Meskipun demikian, Purbaya mengakui bahwa Kementerian Keuangan memang tengah melakukan sejumlah penyesuaian strategis untuk memastikan tercapainya target penerimaan pajak pada tahun 2025. Namun, ia tidak merinci lebih lanjut mengenai detail penyesuaian tersebut pada saat itu.
Dinamisasi Pajak: Penyesuaian Angsuran PPh Pasal 25
Penjelasan lebih mendalam mengenai langkah-langkah yang ditempuh kemudian disampaikan oleh Direktur Jenderal Pajak, Bimo Wijayanto. Ia menjelaskan bahwa strategi yang diterapkan adalah melalui apa yang disebut sebagai “dinamisasi pajak”.
Menurut Bimo, dinamisasi pajak ini dilakukan dengan cara menyesuaikan besaran angsuran Pajak Penghasilan (PPh) Pasal 25. Penyesuaian ini bertujuan agar angsuran pajak yang dibayarkan oleh wajib pajak lebih selaras dengan proyeksi penghasilan yang sebenarnya mereka peroleh pada tahun berjalan.
“Makanya ketika di tahun berjalan itu DJP diberikan kewenangan untuk menyesuaikan besaran angsuran tersebut dalam rangka penyesuaian terhadap adanya penghasilan-penghasilan yang berbeda polanya dengan tahun yang sebelumnya atau penghasilan yang sifatnya tidak teratur,” jelas Bimo.

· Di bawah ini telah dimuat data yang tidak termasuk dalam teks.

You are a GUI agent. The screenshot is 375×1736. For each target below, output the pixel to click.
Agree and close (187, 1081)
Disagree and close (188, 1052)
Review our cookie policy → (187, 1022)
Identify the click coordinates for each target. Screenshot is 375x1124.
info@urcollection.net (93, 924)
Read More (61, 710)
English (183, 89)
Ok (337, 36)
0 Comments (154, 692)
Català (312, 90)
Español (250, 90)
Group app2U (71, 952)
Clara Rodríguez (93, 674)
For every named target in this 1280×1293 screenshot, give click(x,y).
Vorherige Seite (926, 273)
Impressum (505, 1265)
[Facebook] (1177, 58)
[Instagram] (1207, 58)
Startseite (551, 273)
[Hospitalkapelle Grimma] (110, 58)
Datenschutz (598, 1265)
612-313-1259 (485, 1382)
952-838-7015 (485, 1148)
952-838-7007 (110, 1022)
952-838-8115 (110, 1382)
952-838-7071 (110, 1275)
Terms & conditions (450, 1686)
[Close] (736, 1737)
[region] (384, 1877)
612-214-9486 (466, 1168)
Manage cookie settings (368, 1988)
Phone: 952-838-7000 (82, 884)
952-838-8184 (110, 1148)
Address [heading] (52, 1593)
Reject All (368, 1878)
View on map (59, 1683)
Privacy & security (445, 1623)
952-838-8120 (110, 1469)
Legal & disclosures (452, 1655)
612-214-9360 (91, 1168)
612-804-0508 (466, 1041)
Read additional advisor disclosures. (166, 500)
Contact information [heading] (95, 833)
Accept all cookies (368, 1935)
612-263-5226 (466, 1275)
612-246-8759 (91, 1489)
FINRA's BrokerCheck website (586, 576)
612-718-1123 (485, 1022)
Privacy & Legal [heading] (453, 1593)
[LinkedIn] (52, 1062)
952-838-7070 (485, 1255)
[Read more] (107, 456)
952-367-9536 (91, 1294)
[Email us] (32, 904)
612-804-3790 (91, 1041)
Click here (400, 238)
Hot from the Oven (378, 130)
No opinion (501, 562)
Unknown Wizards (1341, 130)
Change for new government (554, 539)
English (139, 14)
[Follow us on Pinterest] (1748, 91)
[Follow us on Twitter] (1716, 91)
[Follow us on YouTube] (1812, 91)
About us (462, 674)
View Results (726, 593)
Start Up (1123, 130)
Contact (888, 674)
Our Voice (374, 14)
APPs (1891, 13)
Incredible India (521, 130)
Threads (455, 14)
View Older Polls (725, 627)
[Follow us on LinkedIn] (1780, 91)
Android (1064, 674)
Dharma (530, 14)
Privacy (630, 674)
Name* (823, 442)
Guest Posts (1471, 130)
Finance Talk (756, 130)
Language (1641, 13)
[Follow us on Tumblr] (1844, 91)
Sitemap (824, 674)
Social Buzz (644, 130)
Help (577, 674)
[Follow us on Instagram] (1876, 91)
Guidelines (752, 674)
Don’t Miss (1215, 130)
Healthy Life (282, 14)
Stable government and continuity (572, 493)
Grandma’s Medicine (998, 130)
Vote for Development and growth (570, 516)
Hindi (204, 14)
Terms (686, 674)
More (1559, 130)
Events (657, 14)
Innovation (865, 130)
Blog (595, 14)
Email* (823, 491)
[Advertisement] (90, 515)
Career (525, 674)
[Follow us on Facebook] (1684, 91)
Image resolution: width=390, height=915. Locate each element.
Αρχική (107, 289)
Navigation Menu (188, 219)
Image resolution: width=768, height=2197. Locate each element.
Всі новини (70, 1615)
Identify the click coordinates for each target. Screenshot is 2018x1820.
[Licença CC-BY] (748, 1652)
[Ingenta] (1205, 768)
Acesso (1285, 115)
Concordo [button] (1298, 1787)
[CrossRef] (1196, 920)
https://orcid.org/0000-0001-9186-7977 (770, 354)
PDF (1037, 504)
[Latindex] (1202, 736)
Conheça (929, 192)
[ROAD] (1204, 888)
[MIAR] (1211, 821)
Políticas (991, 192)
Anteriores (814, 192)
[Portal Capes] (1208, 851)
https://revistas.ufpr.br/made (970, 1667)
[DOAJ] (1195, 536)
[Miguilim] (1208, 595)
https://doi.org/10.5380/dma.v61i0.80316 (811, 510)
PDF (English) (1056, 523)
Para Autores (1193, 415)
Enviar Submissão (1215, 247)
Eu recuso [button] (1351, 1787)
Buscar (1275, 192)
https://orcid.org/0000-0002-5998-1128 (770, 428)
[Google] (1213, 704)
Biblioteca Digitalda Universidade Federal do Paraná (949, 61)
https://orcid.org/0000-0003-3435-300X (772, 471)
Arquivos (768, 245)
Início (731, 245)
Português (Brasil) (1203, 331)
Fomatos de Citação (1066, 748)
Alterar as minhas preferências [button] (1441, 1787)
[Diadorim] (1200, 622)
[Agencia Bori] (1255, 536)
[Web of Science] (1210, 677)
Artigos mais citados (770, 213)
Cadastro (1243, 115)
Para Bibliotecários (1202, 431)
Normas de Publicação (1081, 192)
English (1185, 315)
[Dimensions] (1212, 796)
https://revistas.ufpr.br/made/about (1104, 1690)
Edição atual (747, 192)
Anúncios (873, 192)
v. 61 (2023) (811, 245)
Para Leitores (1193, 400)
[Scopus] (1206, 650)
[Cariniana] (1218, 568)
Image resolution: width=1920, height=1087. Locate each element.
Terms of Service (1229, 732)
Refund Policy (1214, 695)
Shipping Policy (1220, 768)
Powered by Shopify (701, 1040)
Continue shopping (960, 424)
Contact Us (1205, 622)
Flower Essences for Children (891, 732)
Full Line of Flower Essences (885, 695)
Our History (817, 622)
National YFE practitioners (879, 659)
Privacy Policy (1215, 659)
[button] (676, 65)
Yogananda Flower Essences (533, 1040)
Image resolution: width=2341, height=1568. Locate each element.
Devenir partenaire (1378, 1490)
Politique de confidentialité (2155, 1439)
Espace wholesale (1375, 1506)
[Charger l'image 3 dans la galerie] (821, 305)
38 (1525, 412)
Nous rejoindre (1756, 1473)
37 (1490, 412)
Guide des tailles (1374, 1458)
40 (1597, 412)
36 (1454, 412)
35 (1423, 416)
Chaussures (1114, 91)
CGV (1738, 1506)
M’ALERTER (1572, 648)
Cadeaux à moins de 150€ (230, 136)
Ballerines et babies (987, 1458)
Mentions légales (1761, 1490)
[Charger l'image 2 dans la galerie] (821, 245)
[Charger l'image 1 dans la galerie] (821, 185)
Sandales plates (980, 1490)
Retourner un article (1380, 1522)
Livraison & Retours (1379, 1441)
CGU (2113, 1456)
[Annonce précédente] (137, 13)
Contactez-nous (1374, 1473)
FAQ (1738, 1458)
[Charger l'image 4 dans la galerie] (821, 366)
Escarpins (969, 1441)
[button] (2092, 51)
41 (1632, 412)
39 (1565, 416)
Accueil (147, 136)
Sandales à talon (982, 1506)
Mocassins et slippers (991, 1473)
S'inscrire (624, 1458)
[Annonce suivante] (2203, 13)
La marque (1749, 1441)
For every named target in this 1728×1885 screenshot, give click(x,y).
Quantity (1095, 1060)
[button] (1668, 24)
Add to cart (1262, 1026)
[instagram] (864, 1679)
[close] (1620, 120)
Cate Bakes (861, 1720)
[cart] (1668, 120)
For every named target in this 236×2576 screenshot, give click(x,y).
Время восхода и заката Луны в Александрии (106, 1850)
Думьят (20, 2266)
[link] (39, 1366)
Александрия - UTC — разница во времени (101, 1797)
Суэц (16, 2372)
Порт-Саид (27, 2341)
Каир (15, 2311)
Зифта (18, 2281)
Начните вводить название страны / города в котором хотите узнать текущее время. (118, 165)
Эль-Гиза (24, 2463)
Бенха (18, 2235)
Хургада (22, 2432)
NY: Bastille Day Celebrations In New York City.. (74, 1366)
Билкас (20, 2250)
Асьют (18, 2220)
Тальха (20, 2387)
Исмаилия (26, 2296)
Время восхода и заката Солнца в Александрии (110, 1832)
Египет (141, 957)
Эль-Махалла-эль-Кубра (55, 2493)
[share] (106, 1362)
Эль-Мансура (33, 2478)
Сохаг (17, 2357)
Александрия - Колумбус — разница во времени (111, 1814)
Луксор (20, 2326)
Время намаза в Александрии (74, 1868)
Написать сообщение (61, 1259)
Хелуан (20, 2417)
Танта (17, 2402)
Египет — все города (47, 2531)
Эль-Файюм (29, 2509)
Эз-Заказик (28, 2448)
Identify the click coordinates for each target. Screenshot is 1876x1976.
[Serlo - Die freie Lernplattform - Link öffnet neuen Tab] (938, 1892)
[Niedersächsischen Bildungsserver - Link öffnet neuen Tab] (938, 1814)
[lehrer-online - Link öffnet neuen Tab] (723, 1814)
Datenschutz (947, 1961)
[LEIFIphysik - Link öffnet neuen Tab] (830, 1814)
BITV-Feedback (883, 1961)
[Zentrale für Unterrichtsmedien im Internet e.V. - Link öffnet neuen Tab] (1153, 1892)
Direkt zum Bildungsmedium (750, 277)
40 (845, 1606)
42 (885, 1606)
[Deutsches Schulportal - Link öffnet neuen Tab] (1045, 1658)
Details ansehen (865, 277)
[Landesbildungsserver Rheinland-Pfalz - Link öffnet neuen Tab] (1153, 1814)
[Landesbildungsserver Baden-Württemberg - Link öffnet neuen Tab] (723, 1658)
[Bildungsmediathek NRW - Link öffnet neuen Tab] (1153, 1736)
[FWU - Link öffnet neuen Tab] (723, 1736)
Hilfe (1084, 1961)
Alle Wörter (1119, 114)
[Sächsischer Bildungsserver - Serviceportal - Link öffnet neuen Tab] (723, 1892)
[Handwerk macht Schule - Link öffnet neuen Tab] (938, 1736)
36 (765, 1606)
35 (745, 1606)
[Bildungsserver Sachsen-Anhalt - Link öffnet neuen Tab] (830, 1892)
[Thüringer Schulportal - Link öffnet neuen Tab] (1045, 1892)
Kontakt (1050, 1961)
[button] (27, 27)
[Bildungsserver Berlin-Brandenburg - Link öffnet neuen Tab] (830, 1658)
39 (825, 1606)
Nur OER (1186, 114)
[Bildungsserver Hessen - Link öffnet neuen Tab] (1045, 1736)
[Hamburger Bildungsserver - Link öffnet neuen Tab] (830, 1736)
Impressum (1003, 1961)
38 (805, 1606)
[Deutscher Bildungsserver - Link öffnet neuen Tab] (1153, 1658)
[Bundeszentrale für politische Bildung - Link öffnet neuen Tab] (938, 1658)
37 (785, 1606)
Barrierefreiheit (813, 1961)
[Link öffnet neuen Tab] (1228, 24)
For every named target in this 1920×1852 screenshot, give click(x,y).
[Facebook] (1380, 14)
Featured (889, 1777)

Mekanisme ini memungkinkan angsuran pajak yang dibayarkan oleh wajib pajak untuk lebih mencerminkan kondisi usaha dan realitas ekonomi yang dihadapi pada periode berjalan. Hal ini berbeda secara fundamental dengan praktik ijon pajak, yang memiliki konsekuensi dan implikasi yang berbeda.
Memahami Konsep Ijon Pajak
Untuk memberikan pemahaman yang lebih komprehensif, penting untuk menguraikan apa sebenarnya yang dimaksud dengan ijon pajak. Merujuk pada informasi yang pernah dipublikasikan oleh Direktorat Jenderal Pajak (DJP), ijon dalam konteks perpajakan diartikan sebagai tindakan meminta wajib pajak untuk menyetorkan kewajiban pajak yang seharusnya jatuh tempo pada tahun berikutnya, namun dibayarkan pada tahun berjalan. Dengan kata lain, pajak dibayar lebih awal sebelum masa terutangnya benar-benar tiba.
Praktik semacam ini dianggap melanggar prinsip dasar kepastian hukum dalam perpajakan, terutama terkait dengan waktu terutangnya suatu kewajiban pajak dan kapan seharusnya kewajiban tersebut disetorkan.
Lebih lanjut, DJP juga menilai bahwa ijon pajak berpotensi menimbulkan kerugian bagi penerimaan negara pada tahun-tahun berikutnya. Tekanan untuk memenuhi target penerimaan dalam jangka pendek dapat mendorong kantor pajak dan wajib pajak untuk sama-sama mengakselerasi pembayaran kewajiban yang seharusnya menjadi beban di masa depan.
“Ini asas mutualisme yang tidak baik,” tulis DJP dalam salah satu publikasinya, menggambarkan sifat hubungan yang tidak sehat antara kedua belah pihak dalam praktik ijon pajak.
Sejarah Pelarangan Ijon Pajak
Perlu dicatat bahwa praktik ijon pajak bukanlah hal baru dan pernah menjadi perhatian serius di masa lalu. Pada era kepemimpinan Menteri Keuangan Sri Mulyani Indrawati, praktik ijon pajak secara tegas dilarang. Pelarangan ini didasarkan pada pertimbangan yang matang, termasuk aspek keadilan bagi wajib pajak dan potensi dampak negatif jangka panjang yang dapat merugikan Direktorat Jenderal Pajak serta keseluruhan penerimaan negara.
Larangan tersebut menekankan pentingnya menjaga stabilitas penerimaan negara dan memastikan bahwa sistem perpajakan berjalan sesuai dengan prinsip-prinsip yang adil dan berkelanjutan. Dengan demikian, penegasan dari Menteri Keuangan Purbaya Yudhi Sadewa menunjukkan komitmen kementerian untuk tidak kembali ke praktik yang telah terbukti merugikan.